The Butterfly Effect has always been an intriguing concept and is often used in more philosophical context than in mathematical. But, unfortunately, the origin of this concept and its history is unknown to many. Through this article, I will give a short qualitative introduction to Chaos Theory and its origins to people with little or no mathematics background.

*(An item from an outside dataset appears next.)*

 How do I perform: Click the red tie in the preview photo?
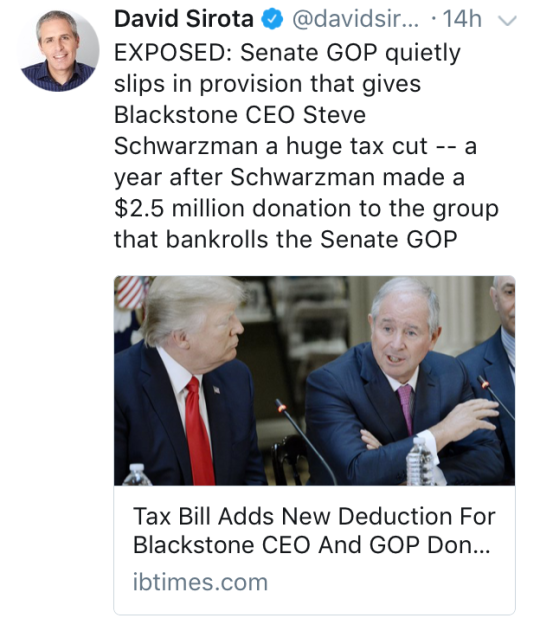tap(199, 431)
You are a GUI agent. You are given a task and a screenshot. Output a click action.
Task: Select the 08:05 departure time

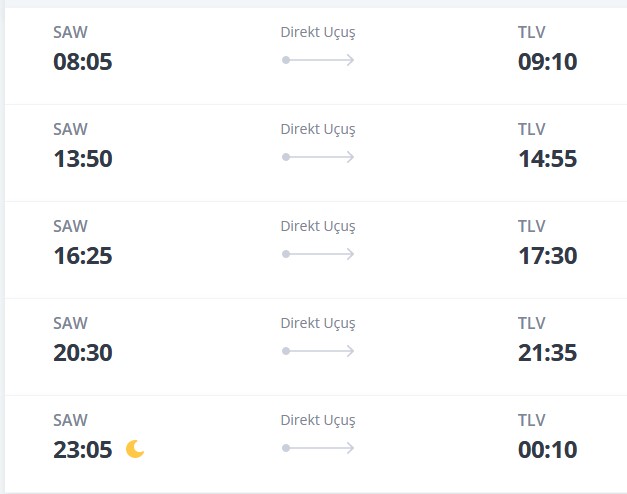click(x=83, y=62)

Chaos is generally considered as disorder or randomness in the system. However, it is more truly a stochastic (we’ll understand stochastic in a while) behaviour observed in deterministic systems. Now there are majorly two types of models: Deterministic Model and Stochastic Model. Deterministic is when you can predict the changes in the output whenever there is a change in the input variables. There is a set of equations describing the relation between input and output. One such example of a Deterministic Model is Newton’s Laws (if you ignore Drag Forces). Newton’s Laws simply imply that whatever happens in the future is determined by what happens now. You can accurately predict the orbit of planets around the sun, the path of projectiles all thanks to the Deterministic Model of Science.

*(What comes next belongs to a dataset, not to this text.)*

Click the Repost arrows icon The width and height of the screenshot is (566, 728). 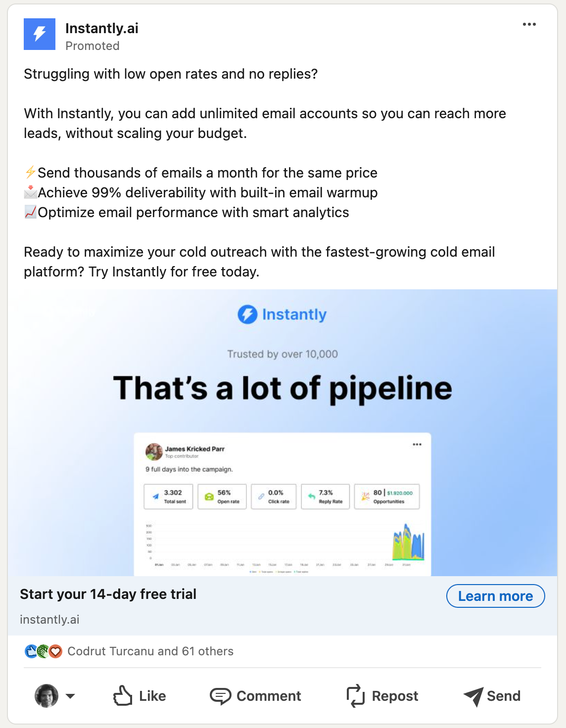click(x=355, y=696)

Stochastic, on the other hand, deals with randomness and you can never predict the output. It’s like tossing an unbiased coin. There is an equal probability of both heads and tails.

Now there are systems like weather, which have multiple variables like wind speed, humidity, pressure, rotation of the Earth etc. are sort of deterministic. However, in such a system, a tiny fluctuation in the input variable results in a large variation in the output.This variation is not random, hence, it falls in the realm of a Deterministic model. A little error in the measurement of any variable can create a huge fluctuation in the result. We call it Deterministic Chaos or Chaos Theory.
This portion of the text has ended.